Cela en croisant trois matériaux : un roman à paraître d’Itamar Vieira Junior, intitulé Torto Arado, un documentaire d’Eduardo Coutinho datant de 1984 et un film que vous avez-vous-même récemment tourné au Brésil…

CJ.: Exactement. Ce spectacle suit la trame de Torto Arado, qui raconte l’histoire réelle d’une famille vivant à Chapada Diamantina, dans l’État de Bahia. Itamar Vieira Junior a travaillé à partir de sources documentaires pour écrire cette fiction qui éclaire une situation de quasi-esclavage à travers les relations qu’entretiennent les membres de cette famille, ainsi qu’à travers les combats qu’ils mènent pour défendre leurs droits. Depois do silêncio (Après le silence) comprend aussi des extraits de Cabra marcado para morrer (Un homme marqué par la mort), un film documentaire d’Eduardo Coutinho qui revient sur les circonstances de l’assassinat de João Pedro Teixeira, le leader d’une ligue paysanne, en 1962, juste avant le coup d’état militaire qui mena à la dictature et mit un terme au tournage. Ce n’est qu’en 1984 qu’Eduardo Coutinho put enfin finaliser son film, en retournant auprès de la famille de João Pedro Teixeira pour continuer de raconter cette histoire. Quant au film que j’ai moi-même réalisé, il suit le même dispositif. Je suis allée, avec mon équipe, à la rencontre de la communauté auprès de laquelle Itamar Vieira Junior a travaillé pour écrire son livre afin qu’elle me raconte, à moi aussi, les faits qui ont inspiré l’écriture de Torto Arado.

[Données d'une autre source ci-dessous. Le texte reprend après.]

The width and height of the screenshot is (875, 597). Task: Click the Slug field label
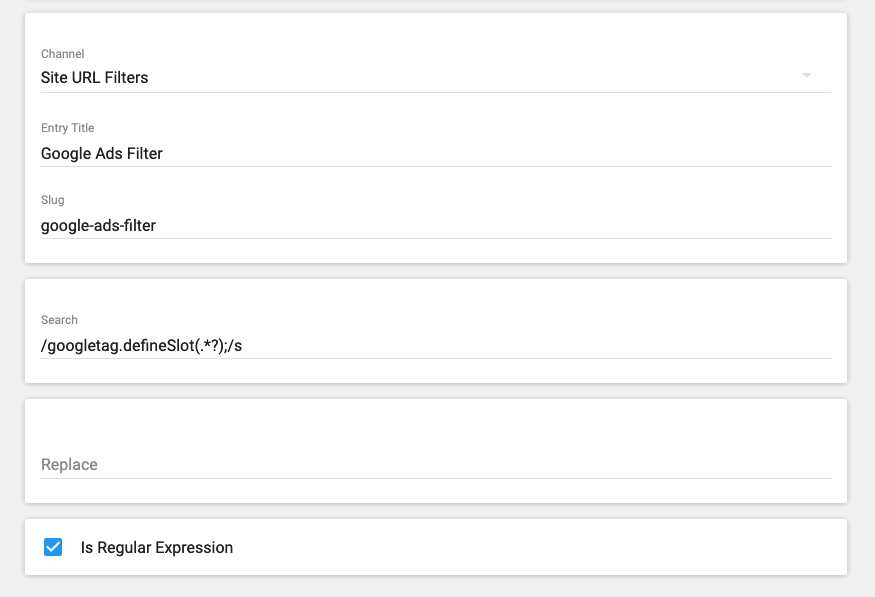[x=53, y=200]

 « Pour moi, le théâtre est toujours politique, même quand il ne parle pas de politique. »

 À quel théâtre avez-vous voulu donner corps, à travers cet entremêlement de visions et de sources ?

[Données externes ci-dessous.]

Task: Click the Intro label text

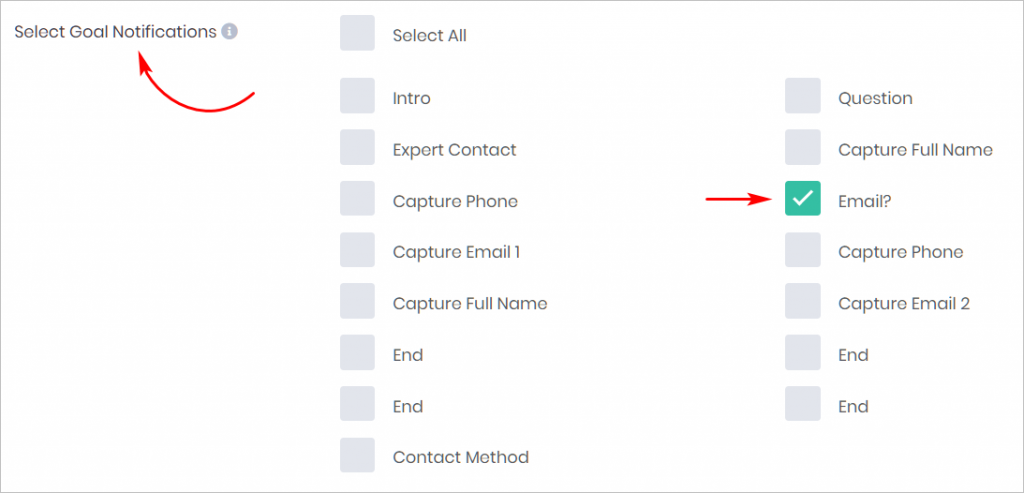Action: pyautogui.click(x=411, y=99)
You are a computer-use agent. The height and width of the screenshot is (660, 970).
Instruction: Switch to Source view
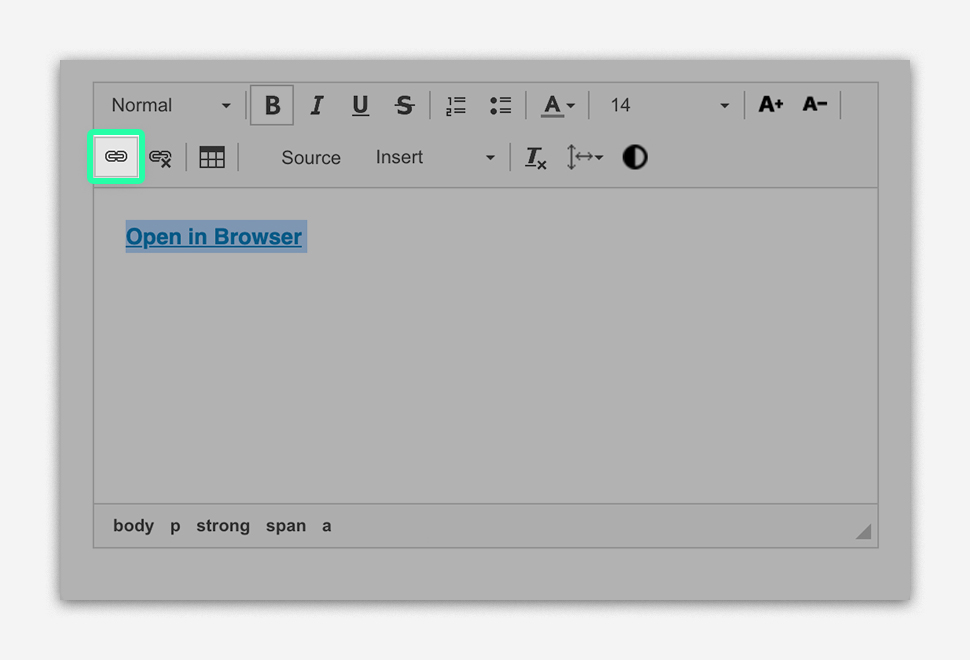click(311, 157)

CJ.: Depois do silêncio (Après le silence) commence comme une conférence qui met au jour les faits que révèlent les différents matériaux du spectacle. Trois comédiennes (ndlr, Juliana França, Lian Gaia et Gal Pereira), accompagnées d’un musicien (ndlr, Aduni Guedes), prennent en charge la narration de cette histoire. Bien sûr, c’est un théâtre qui veut dire des choses, un théâtre politique. Le théâtre est toujours politique, même quand il ne parle pas de politique. Je crois qu’il est très important, aujourd’hui, d’affirmer cette chose-là. Il s’agit également d’un spectacle qui cherche à faire naître des émotions, notamment en générant des liens et des possibilités d’échange entre les actrices qui sont sur scène et les publics qui sont dans la salle. Pour moi, fondamentalement, le théâtre est cet espace au sein duquel cette relation entre les interprètes et les spectateurs peut avoir lieu.

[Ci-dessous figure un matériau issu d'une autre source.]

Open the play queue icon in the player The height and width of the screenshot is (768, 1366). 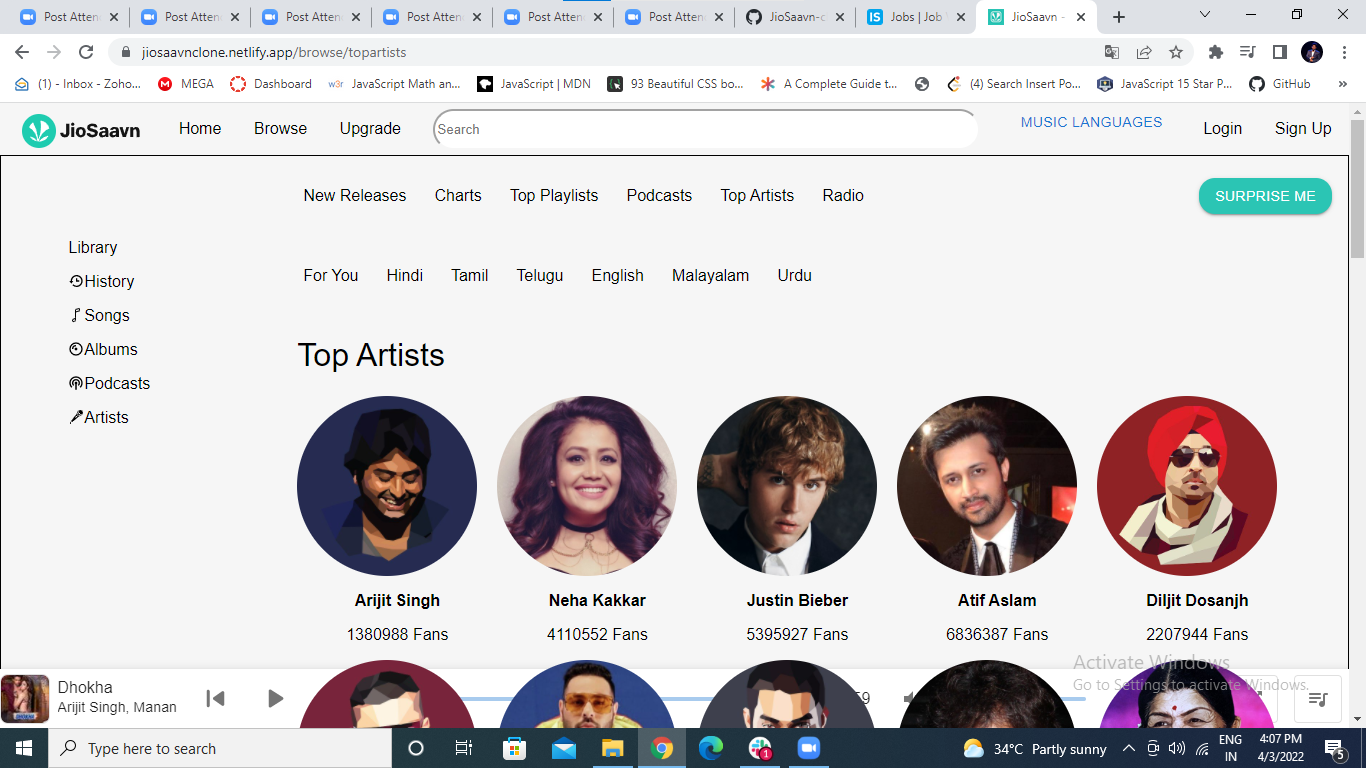point(1317,698)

Que représente, pour vous, l’association intime, au sein de votre théâtre, de l’art dramatique et des images filmées ?

CJ.: Le cinéma est un moyen, je crois, très intéressant pour enrichir la dramaturgie, pour compléter les outils qu’offre le plateau de théâtre. J’ai toujours travaillé en m’appuyant sur ces deux espaces, sur ces deux univers, qui sont finalement comme les deux jambes de l’artiste que je suis.

Entretien réalisé par Manuel Piolat Soleymat

 

A propos de l'événement

Depois do silêncio (Après le silence)
du mercredi 23 novembre 2022 au vendredi 16 décembre 2022
CENTQUATRE-PARIS
5 rue Curial, 75019 Paris

Du mardi au jeudi à 20h, les vendredis et samedis à 19h et les dimanches à 18h. Relâche exceptionnelle le dimanche 27 novembre. Spectacle en portugais, surtitré en français. Durée de la représentation : 1h50. Tél. : 01 44 85 40 40. www.theatre-odeon.eu

Egalement du 9 au 11 février 2023 - Schauspielhaus à Zurich (Suisse), les 26 et 27 avril - Espaces Pluriels à Pau, du 4 au 6 mai - Théâtre Populaire Romand à La Chaux-de-Fonds (Suisse), les 11 et 12 mai - Centre dramatique national Besançon Franche-Comté, du 16 au 18 mai - Piccolo Teatro di Milano – Teatro d’Europa (Italie), du 23 au 26 mai - Théâtre National Populaire à Villeurbanne.